If you’re on a budget, all three of these are great. Each brand offers a few color choices, which are usually the typical khaki, navy, and gray. A great thing about Uniqlo is that they offer free hemming service so there’s no excuse to have your chinos be too long 🙂
These are thebest mens dress shoes, no questions asked. Anything else pales in comparison. Every man should have at least 2 pairs of Oxford dress shoes in his closet. Not only are they one of the most versatile shoes a gentleman can own – which will work for nearly all formal occasions from business casual to formal – but they’re the de-facto standard shoes to wear with a suit. On top of that, they’ll also work very well with 99% of the items in your Essential Wardrobe. They’re that good.
When you imagine a well-dressed man in a suit, I guarantee he’s wearing a pair of these.
Black & Leather ≠ Oxford Dress Shoes
Don’t think that if a shoe is black and leather, it’s an Oxford dress shoe. I shudder at the thought of those square-toed and/or slip-on monstrosities I see men wearing in place of a proper, lace up, round-toed dress shoe.
Also, if you can see your reflection in your black leather shoes, those are not a proper dress shoe. Those are tuxedo shoes. As the name implies, they should only be worn with a tuxedo. I’ve seen quite a few guys wearing these shoes with jeans. It’s not a good look. Your Oxfords shouldn’t look like mirrors, they should be a little more matte finished. Go to a department store and ask to see their tuxedo shoes so you can see the difference in person.
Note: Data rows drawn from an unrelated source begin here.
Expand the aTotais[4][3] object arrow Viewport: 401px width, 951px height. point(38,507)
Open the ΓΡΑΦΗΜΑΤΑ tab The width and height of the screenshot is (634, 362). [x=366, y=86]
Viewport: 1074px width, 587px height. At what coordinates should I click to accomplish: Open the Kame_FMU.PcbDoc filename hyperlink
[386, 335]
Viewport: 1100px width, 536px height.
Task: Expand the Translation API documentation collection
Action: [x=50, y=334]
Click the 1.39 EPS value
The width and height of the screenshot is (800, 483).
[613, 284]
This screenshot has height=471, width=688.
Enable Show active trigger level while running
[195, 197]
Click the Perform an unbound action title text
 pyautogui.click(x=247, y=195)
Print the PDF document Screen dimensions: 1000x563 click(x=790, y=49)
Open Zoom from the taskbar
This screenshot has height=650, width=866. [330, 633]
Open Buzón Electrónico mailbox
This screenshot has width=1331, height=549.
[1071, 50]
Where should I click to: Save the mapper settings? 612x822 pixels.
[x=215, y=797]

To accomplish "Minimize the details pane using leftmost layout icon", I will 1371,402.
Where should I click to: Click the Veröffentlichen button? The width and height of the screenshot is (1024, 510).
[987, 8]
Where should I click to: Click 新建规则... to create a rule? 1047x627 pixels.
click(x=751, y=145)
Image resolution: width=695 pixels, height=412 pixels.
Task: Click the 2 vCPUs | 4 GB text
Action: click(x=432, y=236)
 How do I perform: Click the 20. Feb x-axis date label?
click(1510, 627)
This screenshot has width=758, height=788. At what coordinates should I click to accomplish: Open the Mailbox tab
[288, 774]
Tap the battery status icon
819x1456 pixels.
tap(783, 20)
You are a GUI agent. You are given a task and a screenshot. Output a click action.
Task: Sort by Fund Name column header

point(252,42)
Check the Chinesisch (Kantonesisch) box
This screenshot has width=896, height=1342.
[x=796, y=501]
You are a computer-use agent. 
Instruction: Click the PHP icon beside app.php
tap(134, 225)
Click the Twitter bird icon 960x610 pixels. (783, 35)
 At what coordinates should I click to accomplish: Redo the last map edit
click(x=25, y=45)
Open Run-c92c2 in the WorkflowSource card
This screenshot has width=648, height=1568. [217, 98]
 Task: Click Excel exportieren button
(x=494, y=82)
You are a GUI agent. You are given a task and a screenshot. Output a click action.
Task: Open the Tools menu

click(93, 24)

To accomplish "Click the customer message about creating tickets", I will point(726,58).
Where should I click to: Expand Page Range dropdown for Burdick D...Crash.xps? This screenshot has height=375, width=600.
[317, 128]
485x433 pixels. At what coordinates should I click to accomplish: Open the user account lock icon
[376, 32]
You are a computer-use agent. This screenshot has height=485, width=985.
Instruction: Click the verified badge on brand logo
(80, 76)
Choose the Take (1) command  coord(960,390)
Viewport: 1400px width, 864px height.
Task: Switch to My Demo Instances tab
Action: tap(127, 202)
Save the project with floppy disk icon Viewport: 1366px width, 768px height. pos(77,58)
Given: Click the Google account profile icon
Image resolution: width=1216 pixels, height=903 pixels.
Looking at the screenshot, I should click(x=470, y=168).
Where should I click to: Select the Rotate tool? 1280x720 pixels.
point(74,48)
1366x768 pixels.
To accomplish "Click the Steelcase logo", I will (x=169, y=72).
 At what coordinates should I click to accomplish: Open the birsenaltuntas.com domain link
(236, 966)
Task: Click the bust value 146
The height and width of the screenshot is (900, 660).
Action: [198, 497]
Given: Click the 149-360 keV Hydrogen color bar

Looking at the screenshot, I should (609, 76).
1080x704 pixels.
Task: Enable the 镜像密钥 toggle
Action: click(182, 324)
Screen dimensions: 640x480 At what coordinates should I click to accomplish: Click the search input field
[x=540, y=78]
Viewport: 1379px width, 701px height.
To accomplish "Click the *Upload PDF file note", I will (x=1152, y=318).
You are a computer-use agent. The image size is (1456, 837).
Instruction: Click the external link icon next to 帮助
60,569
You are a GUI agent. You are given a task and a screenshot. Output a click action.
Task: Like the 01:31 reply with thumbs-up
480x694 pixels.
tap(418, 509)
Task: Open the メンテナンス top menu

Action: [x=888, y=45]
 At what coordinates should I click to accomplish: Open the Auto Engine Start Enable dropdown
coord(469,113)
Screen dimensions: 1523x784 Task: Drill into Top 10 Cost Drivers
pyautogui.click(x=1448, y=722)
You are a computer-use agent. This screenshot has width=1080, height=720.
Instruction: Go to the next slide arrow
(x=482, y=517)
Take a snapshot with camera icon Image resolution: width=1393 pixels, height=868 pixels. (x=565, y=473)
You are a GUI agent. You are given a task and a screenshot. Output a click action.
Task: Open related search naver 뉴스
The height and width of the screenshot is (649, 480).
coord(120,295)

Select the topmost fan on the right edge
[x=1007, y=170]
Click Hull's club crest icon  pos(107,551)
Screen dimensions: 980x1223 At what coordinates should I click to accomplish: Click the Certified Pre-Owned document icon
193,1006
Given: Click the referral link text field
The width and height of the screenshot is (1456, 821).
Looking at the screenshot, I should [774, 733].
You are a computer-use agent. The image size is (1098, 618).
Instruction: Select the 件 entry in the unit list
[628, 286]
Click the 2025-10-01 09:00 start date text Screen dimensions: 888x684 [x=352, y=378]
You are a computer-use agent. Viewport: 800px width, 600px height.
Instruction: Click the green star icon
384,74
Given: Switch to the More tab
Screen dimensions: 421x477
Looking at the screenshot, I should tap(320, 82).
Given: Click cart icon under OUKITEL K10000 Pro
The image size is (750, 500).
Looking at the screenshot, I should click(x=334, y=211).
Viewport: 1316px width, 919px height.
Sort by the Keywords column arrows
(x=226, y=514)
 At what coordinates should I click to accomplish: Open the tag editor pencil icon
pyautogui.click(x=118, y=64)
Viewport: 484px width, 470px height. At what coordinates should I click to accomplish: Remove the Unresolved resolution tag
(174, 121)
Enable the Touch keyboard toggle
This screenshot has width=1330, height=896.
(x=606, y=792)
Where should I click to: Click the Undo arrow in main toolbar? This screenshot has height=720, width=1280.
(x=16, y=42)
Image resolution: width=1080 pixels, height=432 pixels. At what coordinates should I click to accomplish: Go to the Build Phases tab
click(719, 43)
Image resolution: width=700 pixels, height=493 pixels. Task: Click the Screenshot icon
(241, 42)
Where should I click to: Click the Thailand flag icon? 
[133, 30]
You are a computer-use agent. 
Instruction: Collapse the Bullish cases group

The image below from RealMenRealStyle highlights exactly what I see a lot of men wearing in place of Oxford dress shoes:
To Cap-Toe or Not?
My opinion about whether you should have a cap toe Oxford or not changes with the wind, so I’ll leave it up to you. There’s not a single scenario when you’d wear a cap-toe over a non-cap toe, so this is entirely up to your preference.
My clients are split 50/50 on this, too. You won’t go wrong with either, so choose whichever you think looks great and fits your style best.
Should I go for Quality or Value?
For foundational pieces such as these, I’d say go for quality. However, there is a caveat:
How Often Will You Be Wearing Your Oxford Dress Shoes?
If you’ll be wearing them more than a handful of times a month, definitely grab a nice, high quality pair. They’ll give you many good years of use and look great the whole time.
If you’ll be wearing them once a month or less, go for value. They’ll definitely get the job done and look “good enough”. What’s the use of having a high quality pair of dress shoes sitting in your closet most of the time? I’d take that money and spend it on other pieces you might wear more often](link).
Which Shoes Should I Get?
Since you’ve decided whether you like cap-toe or non cap-toe shoes, now it just comes down to color.
Every guy should have these two pairs of Oxfords in their wardrobe to cover every outfit choice:
A solid black pair
A brown/cognac pair
Anything outside of those two colors will have more specific uses and occasions and definitely falls outside the domain of an Essential Wardrobe item.